Source records:
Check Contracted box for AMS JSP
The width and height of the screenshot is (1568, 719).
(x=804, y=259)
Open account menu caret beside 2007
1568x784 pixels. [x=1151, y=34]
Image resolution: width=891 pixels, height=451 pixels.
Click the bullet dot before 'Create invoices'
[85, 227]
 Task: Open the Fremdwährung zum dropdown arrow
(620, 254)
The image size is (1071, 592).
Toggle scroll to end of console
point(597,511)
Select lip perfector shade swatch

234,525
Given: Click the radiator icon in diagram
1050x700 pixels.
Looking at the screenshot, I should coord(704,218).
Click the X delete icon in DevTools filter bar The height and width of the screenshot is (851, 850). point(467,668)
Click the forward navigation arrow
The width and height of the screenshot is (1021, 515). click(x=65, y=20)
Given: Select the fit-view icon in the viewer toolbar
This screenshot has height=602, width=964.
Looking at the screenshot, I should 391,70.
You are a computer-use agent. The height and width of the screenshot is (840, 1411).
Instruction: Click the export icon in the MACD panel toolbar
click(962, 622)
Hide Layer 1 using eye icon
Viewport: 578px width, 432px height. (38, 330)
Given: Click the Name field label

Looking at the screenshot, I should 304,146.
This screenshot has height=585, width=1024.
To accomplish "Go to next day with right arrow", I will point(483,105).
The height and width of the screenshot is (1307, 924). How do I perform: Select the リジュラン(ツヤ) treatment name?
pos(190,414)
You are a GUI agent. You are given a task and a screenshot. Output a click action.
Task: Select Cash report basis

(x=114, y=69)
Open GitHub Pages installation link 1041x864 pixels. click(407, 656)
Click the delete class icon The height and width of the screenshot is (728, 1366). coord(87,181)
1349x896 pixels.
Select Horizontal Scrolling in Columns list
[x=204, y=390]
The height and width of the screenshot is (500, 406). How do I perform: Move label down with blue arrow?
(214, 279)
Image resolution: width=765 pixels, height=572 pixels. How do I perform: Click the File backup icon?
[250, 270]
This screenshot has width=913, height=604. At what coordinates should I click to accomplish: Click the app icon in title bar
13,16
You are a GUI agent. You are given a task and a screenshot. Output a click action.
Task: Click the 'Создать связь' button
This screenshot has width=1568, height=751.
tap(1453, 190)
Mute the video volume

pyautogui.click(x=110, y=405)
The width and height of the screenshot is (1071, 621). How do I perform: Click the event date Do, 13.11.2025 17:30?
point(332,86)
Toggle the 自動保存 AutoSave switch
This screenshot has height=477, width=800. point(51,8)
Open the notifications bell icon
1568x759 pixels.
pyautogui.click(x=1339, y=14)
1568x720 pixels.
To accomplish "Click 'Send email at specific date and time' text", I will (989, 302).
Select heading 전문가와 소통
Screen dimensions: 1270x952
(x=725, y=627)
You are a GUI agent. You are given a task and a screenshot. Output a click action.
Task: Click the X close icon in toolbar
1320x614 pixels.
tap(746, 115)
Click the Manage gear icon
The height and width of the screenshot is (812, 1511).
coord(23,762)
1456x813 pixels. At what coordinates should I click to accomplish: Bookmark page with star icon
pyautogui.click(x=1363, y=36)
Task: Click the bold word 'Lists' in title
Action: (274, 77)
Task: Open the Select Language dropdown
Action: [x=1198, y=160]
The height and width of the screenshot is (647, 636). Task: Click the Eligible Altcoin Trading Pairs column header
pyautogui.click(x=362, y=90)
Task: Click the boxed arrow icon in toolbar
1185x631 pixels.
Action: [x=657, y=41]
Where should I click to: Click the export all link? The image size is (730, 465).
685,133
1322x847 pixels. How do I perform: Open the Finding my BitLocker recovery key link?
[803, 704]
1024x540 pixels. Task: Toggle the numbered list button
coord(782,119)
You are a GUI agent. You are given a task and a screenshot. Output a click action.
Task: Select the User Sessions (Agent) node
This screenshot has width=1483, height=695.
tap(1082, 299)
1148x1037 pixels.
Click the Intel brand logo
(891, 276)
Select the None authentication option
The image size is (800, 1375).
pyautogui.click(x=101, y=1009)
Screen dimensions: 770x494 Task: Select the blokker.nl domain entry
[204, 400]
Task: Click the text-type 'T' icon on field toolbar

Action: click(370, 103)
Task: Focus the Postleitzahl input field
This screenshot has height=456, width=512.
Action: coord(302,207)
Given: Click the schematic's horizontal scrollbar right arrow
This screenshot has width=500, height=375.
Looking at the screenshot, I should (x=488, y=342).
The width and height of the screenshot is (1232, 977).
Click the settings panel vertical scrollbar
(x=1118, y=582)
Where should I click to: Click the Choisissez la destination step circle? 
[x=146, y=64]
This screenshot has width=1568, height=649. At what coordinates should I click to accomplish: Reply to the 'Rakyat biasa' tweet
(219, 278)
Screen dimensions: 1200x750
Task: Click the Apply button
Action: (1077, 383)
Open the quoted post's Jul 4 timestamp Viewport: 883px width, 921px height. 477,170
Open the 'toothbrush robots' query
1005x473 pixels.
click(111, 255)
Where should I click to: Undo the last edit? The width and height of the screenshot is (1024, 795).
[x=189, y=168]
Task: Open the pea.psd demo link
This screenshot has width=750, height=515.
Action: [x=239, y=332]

**What you are asked to do:**
The answer must be the lines from the one containing "1005x473 pixels." through the last line of the records, written out exactly; please include nothing more.

**Task solution:**
1005x473 pixels.
click(111, 255)
Where should I click to: Undo the last edit? The width and height of the screenshot is (1024, 795).
[x=189, y=168]
Task: Open the pea.psd demo link
This screenshot has width=750, height=515.
Action: [x=239, y=332]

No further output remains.